Le ton est donné par le sénateur Eric Doligé qui parle d’instinct meurtrier à propos de François Hollande et du gouvernement en général : « Je suis comme la plupart des citoyens, moi je ne supporte plus Hollande et sa bande ! ».

Et il ajoute : « Il faudrait que l’on évite de se tirer dessus entre nous et qu’on fasse tout pour tirer plutôt… enfin moi j’ai une liste de gens que je peux vous donner, sur qui il faut tirer, hein. Il y en a une quarantaine, c’est tous ceux du gouvernement. »

Dans la salle, les rires fusent.

Puis une voix lointaine – mais reconnaissable – lance à la cantonade : « Je peux donner les Kalachnikov ! »
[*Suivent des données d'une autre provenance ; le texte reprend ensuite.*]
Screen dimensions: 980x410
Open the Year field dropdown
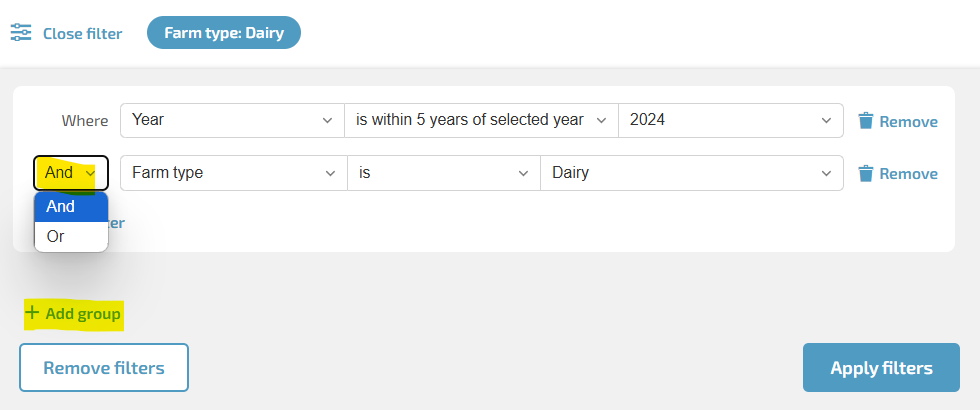232,120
Cette voix, c’est celle de Jean-Claude Gaudin, sénateur-maire UMP de Marseille.
Celle de l’homme qui dirige la deuxième ville de France depuis 1995.
Celle de l’homme dont la ville vient de subir 15 règlements de compte en 9 mois.
Celle de l’homme qui gère une ville dont Rudy Ricciotti disait, au tout début de la construction du génial MuCEM, qu’elle était « en perdition ».
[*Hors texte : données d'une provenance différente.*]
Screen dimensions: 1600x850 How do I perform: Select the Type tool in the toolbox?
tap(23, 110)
Au-delà de comportements caricaturaux impardonnables en ces temps si peu apaisés, (mais qui siéent particulièrement bien au sénateur-maire Jean-Claude Gaudin – un homme certes sincèrement épris de sa ville mais dont l’attitude médiatique et les choix clientélistes, ces « faveurs injustifiées accordées à une personne, souvent en échange de son vote », nuisent de plus en plus à l’image de Marseille), le Collectif tient à pointer fermement le contenu du Rapport de la chambre régionale des comptes qui épingle la mairie pour, entre autre :

  • « diverses pratiques irrégulières déjà relevées par le précédent contrôle de 2006 »
    absence de « réformes structurelles » pourtant réclamées depuis 2006
  • « dette très élevée » (même s’il faut souligner que Jean-Claude Gaudin héritait d’une ville déjà très endettée par ses prédécesseurs, Gaston Deferre et Robert-Paul Vigouroux) de plus d’1,8 milliard d’euros
  • « déséquilibre des relations contractuelles » entre la ville et l’OM
  • « gestion du personnel » qui, calée sur une durée annuelle de temps de travail de 1607 heures au lieu des 1567 actuelles ferait économiser 10 millions d’euros par an
  • « amplitude d’ouverture annuelle » des lieux municipaux inférieure d’un mois à ce qui se pratique à Lyon et Paris
  • omniprésence du syndicat majoritaire Force Ouvrière
  • places d’accueil petite enfance surévaluées (10532 observées contre 14772 annoncées) avec des disproportions inquiétantes entre arrondissements
  • risque financier important concernant la gestion de Marseille aménagement

 Le rapport complet sera rendu public le 7 octobre.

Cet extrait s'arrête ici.